The complexity of pensions means that they’re open to abuse, and developments in technology have made scams more elaborate in recent years. Areas such as Sipps and pension unlocking are particularly popular with fraudsters.
The Serious Fraud Office (SFO), alongside the Financial Services Authority (FSA), the Pensions Regulator and other trade bodies, are working to stamp out pension scams – we’ve listed the most common ones so you know what to watch out for.
1. Self-invested personal pensions (Sipps)
Self-invested personal pensions (Sipps) allow savers to choose where they invest their pension fund, so fraud is usually based around risky investments. The SFO says overseas property, golf courses and sustainable energy are among the common investments fraudsters use when targeting consumers.
Fraudsters will praise the good returns on these schemes and encourage savers to invest – but often they will never see a penny of their money again.
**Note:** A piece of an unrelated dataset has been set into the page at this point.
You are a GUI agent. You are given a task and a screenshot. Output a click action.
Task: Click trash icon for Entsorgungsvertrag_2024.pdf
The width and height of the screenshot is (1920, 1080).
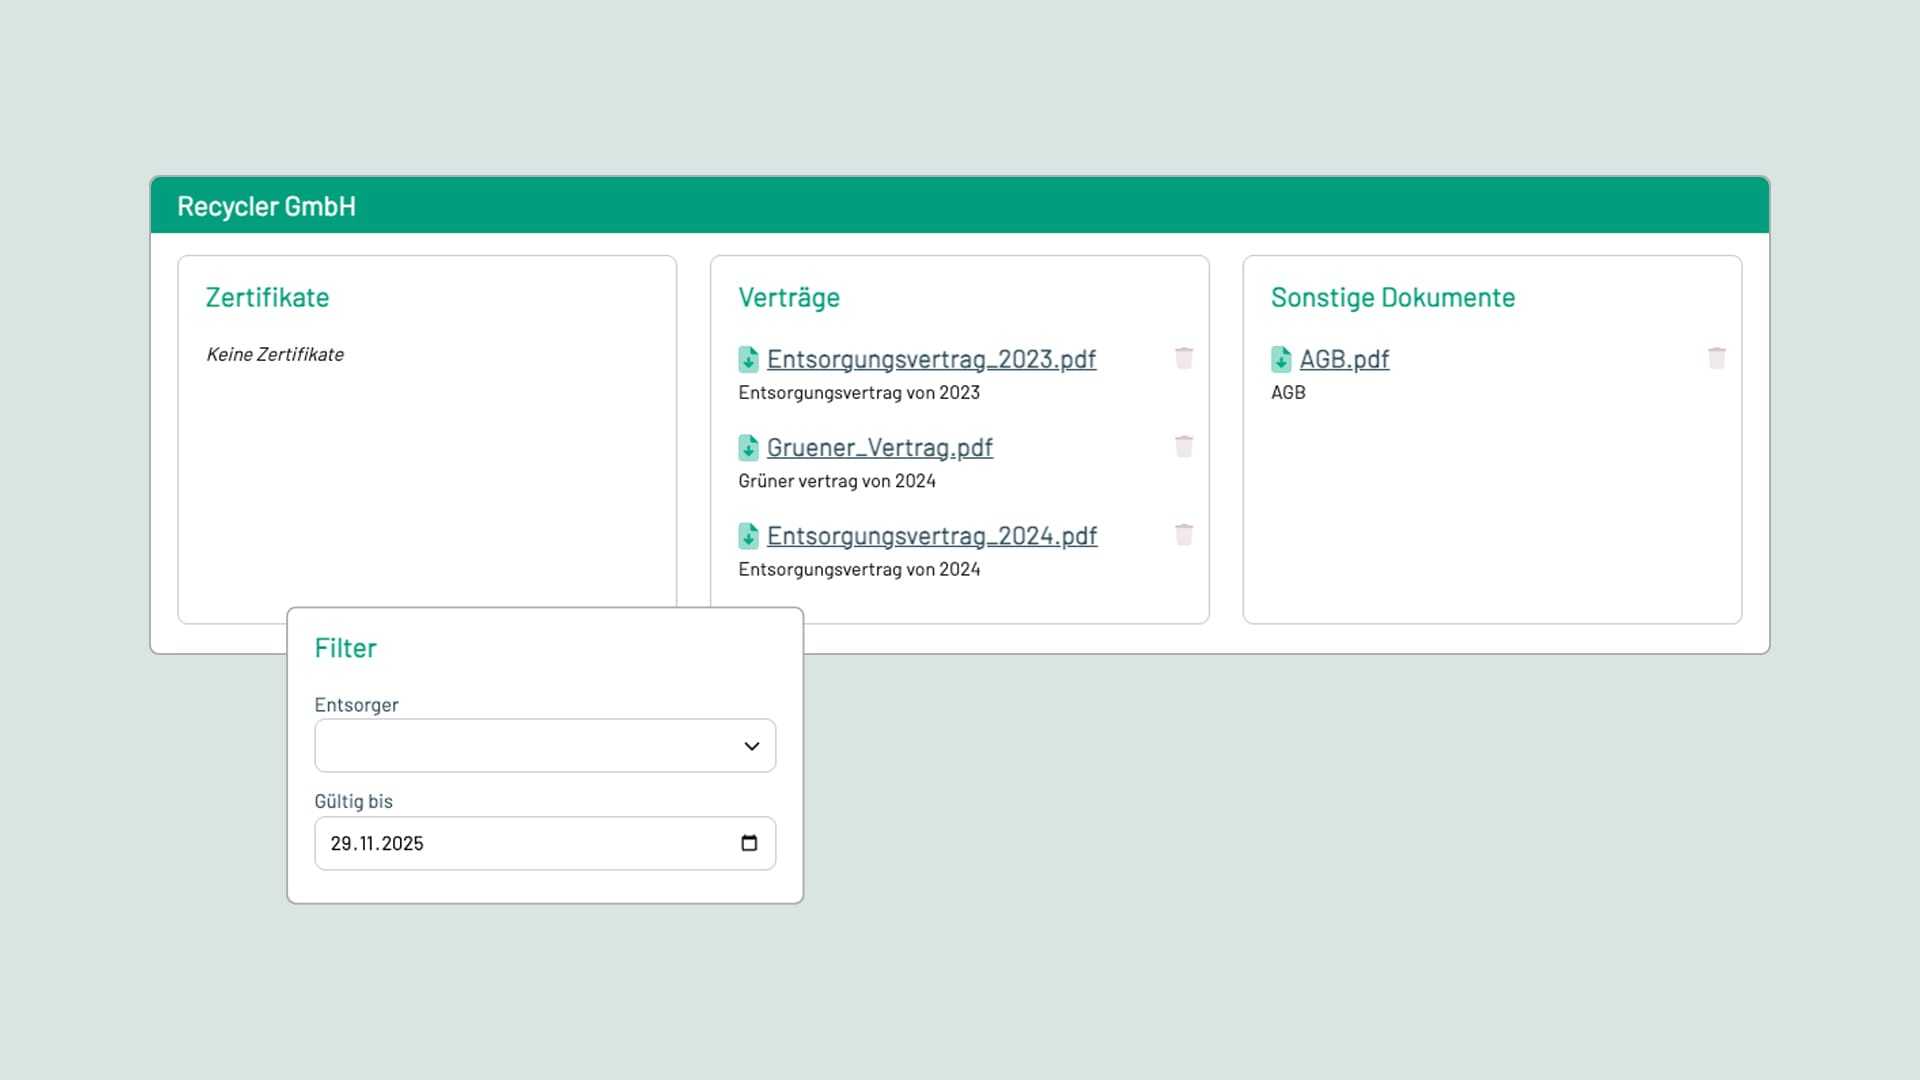pos(1184,535)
Jane de Lozey, SFO joint head of fraud, says: ‘Some of these investments offer 16% returns – this should set alarm bells ringing. If something looks too good to be true, that is usually the case.’
2. Unregulated collective investment schemes
It’s not just Sipps that offer a potential route for pension investment fraud. Unregulated collective investment schemes (Ucis) are also pushed towards savers with the promise of significantly boosting pension income.
Ucis often invest in things like rainforest development and foreign hotels, set far away from the UK so it’s harder to keep an eye on them.
But what’s worse is that Ucis aren’t regulated by the FSA and aren’t covered by the Financial Services Compensation Scheme – so if the investment turns out to be dodgy, you won’t have a plan B.
The FSA has now banned the sale of Ucis to retail or small investors, unless they have signed a form to say that they are a sophisticated investor.
3. Pension unlocking
Accessing your pension early might sound attractive, but it’s another area fraudsters are using to get their hands on your retirement funds. Pension unlocking companies not only charge a large fee for giving you this access – but they also fail to explain the tax implications.
De Lozey says: ‘People are working with advisers who they think are acting in their best interest, but then they are hit by a tax whammy.’
Although pension unlocking for the over 55s is allowed by HMRC, these scams often take an unsolicited approach such as cold calling and texts. Some of them even threaten that you’ll owe the pension company money in retirement if you don’t unlock your fund now.
What you can do to prevent pension fraud
- Always seek regulated financial advice. Don’t jump at the first opportunity to access your pension or boost your retirement income – ask an expert
- Don’t fall for jargon. Many pension fraudsters have worked in financial services and talk the talk. But don’t let your judgement get clouded by it, ask for a breakdown of what they’re offering and who they’re regulated by
- Trust your gut. De Lozey says: ‘Do not think of this person as a professional, but as an ordinary person. Ask yourself: do you trust them?’
- Beware guarantees. Ucis and Sipp investment schemes will often say this as a means of drawing you in – but often these claims don’t stand up.